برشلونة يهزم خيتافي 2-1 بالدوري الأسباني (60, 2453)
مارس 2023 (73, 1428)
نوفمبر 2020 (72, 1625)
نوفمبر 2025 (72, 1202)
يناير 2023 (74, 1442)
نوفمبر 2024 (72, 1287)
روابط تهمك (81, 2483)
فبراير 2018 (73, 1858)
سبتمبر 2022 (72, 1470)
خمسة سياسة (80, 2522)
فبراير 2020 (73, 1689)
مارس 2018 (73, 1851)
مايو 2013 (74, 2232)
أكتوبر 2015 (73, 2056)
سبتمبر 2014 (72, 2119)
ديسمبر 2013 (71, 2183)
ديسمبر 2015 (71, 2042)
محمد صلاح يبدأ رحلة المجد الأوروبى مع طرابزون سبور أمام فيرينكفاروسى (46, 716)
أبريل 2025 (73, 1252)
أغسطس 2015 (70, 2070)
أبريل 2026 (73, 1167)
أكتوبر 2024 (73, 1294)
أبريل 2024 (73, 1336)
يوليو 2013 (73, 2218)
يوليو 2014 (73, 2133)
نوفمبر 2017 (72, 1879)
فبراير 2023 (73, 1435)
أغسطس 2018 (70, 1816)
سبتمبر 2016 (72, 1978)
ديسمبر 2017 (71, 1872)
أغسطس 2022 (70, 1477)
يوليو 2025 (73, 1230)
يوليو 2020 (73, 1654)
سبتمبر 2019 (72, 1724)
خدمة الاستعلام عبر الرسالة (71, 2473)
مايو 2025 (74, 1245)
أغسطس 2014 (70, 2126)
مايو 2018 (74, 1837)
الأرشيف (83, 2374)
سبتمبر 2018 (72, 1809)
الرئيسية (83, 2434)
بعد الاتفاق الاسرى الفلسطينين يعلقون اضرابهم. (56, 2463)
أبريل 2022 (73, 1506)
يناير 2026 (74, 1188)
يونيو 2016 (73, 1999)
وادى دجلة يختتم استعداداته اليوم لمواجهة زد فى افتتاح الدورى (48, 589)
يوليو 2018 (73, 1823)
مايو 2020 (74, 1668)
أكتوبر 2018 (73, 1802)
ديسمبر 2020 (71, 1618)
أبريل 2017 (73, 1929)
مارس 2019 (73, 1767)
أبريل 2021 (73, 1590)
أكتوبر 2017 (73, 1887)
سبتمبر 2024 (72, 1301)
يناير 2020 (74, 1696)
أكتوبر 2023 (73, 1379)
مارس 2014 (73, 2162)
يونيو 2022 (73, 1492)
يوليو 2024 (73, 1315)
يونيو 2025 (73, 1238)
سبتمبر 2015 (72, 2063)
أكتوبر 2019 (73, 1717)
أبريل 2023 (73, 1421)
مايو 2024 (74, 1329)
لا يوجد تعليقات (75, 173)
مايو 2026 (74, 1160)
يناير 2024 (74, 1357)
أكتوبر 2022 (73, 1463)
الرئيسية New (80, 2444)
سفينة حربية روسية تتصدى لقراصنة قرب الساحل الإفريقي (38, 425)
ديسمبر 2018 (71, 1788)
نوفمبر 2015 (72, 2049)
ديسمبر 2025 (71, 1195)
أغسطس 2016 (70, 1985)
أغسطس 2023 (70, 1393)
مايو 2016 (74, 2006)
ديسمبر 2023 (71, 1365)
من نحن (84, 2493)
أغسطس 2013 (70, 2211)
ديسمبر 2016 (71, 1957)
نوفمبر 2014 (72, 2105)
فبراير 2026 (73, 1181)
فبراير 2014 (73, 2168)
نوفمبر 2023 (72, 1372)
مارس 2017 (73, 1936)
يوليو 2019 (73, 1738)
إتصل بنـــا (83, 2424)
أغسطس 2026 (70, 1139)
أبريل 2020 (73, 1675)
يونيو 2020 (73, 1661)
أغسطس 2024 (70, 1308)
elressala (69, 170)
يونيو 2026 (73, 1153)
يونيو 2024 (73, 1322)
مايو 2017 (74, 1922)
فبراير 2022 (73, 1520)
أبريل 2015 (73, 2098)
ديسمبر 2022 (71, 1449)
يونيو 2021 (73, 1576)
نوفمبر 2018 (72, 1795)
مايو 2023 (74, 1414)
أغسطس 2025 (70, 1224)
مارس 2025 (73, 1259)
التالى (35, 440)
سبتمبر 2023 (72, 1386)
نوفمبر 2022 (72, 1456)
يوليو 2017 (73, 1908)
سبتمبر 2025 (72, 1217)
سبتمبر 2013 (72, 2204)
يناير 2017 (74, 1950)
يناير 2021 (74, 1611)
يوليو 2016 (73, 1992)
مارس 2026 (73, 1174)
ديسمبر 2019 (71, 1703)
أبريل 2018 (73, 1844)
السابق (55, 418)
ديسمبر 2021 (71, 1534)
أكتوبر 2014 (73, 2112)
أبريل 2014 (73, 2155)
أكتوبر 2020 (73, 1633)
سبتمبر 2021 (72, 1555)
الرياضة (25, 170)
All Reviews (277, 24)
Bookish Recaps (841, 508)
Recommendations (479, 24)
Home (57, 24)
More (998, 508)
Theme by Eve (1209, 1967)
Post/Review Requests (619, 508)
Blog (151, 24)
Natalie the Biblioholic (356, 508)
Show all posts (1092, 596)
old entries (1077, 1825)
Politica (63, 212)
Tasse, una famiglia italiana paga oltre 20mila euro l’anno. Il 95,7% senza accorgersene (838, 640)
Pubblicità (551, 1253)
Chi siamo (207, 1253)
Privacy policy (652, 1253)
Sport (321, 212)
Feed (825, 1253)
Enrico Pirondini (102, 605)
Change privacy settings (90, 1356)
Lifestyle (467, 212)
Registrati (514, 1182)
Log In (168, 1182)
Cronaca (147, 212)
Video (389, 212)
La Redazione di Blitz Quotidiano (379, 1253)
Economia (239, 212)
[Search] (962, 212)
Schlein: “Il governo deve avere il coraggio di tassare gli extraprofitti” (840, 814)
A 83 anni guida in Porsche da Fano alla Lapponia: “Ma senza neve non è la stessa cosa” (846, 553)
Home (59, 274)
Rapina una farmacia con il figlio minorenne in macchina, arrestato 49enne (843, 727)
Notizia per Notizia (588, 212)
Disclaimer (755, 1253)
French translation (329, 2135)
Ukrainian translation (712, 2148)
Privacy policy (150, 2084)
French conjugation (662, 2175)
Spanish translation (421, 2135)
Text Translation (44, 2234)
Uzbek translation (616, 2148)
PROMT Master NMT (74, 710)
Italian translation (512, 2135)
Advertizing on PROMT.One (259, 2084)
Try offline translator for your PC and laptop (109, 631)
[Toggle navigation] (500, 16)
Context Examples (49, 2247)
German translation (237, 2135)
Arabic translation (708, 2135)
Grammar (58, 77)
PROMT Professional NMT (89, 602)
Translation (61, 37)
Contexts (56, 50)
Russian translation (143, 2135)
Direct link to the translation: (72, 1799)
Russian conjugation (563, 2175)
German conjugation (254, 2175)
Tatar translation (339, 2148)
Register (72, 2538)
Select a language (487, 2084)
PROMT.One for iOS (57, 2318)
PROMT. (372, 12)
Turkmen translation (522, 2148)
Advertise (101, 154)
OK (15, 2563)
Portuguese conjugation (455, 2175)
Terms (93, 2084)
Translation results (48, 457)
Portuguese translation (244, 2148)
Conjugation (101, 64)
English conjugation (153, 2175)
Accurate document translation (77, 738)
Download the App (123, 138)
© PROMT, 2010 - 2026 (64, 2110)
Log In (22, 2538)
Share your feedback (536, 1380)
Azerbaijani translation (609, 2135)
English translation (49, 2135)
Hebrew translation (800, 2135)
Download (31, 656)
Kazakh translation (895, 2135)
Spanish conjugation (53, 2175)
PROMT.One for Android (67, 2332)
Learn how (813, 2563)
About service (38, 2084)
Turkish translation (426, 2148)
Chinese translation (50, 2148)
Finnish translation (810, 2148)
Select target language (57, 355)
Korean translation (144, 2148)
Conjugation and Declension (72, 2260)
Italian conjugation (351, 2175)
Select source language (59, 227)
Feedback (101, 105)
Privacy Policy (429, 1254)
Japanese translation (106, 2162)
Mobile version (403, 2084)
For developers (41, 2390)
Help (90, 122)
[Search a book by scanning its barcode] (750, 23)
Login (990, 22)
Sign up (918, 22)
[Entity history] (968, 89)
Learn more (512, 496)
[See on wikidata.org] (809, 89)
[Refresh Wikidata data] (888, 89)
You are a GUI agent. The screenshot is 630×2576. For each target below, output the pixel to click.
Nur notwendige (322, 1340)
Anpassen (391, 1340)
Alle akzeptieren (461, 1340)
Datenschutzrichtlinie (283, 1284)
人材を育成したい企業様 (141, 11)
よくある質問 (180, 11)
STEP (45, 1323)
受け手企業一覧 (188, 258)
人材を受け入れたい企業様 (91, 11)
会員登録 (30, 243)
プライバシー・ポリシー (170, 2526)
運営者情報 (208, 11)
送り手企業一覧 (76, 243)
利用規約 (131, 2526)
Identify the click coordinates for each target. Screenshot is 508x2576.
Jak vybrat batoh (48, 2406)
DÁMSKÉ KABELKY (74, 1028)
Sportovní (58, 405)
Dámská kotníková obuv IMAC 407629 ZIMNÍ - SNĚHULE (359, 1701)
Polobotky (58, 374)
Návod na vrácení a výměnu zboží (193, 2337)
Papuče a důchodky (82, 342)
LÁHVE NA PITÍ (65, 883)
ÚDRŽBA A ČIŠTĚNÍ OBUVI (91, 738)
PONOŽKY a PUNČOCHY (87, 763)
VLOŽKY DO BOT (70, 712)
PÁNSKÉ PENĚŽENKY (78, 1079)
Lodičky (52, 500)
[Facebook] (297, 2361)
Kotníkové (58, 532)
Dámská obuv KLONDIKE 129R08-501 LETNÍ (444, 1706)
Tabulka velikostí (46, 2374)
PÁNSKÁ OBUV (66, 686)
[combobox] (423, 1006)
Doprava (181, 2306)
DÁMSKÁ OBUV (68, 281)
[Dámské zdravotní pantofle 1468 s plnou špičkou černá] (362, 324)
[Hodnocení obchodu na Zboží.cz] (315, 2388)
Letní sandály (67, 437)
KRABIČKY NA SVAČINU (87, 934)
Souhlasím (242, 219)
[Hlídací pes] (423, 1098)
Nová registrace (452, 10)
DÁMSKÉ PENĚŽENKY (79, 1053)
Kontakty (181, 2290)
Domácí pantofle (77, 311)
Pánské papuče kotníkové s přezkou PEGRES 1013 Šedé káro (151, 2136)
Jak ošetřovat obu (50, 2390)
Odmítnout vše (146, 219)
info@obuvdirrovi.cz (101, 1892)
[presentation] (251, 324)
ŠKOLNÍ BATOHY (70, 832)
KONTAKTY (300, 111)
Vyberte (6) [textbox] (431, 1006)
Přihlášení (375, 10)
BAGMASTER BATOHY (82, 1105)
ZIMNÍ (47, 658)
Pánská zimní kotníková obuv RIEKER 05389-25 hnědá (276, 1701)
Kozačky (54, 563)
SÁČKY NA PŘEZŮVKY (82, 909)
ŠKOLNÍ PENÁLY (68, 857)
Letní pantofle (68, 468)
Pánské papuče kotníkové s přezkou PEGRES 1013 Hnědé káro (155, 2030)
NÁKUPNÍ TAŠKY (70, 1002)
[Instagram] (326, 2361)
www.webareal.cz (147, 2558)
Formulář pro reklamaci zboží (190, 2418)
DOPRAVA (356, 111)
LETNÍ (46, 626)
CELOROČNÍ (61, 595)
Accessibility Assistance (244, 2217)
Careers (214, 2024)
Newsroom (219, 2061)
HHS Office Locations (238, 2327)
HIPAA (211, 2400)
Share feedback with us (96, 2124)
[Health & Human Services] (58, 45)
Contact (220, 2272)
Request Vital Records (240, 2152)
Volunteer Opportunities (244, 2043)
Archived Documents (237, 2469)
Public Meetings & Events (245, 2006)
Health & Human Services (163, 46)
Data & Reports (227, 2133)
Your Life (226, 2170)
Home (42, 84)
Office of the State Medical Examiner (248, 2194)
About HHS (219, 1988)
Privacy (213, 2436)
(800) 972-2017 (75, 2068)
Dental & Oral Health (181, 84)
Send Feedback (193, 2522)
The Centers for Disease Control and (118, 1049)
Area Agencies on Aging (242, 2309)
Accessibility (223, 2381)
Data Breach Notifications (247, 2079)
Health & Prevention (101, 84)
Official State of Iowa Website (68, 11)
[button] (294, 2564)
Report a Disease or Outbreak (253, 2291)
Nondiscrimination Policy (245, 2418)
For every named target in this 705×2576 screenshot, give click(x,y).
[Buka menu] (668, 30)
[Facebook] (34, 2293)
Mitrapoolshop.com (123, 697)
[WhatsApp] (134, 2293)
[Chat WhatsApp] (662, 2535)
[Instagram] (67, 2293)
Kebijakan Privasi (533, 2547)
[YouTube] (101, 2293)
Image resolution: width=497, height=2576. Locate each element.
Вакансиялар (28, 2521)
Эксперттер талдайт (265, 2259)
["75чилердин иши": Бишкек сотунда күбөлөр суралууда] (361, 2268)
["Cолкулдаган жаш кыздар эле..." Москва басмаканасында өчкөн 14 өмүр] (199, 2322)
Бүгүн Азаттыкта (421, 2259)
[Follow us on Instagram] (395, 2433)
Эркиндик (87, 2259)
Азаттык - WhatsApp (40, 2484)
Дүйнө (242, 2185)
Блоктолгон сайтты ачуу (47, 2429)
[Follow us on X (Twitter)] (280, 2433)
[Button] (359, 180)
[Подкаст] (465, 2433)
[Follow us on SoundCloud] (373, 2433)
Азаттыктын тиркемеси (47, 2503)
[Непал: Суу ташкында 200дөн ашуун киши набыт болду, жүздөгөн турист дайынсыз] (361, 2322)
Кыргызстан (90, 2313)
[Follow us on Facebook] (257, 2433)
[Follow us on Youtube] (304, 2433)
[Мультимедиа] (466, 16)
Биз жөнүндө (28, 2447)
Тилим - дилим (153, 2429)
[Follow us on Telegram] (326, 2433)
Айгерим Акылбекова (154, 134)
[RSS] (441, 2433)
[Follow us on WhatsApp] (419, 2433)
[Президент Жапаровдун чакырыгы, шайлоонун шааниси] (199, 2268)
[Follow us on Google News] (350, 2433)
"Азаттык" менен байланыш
+ + + + +
# PROBLEM TO WORK ON:
Lines after the one containing "مارس 2018 (73, 1851)" are not part of the task. Output the entries exactly from their first line through that one.

# SOLUTION TO THE PROBLEM:
برشلونة يهزم خيتافي 2-1 بالدوري الأسباني (60, 2453)
مارس 2023 (73, 1428)
نوفمبر 2020 (72, 1625)
نوفمبر 2025 (72, 1202)
يناير 2023 (74, 1442)
نوفمبر 2024 (72, 1287)
روابط تهمك (81, 2483)
فبراير 2018 (73, 1858)
سبتمبر 2022 (72, 1470)
خمسة سياسة (80, 2522)
فبراير 2020 (73, 1689)
مارس 2018 (73, 1851)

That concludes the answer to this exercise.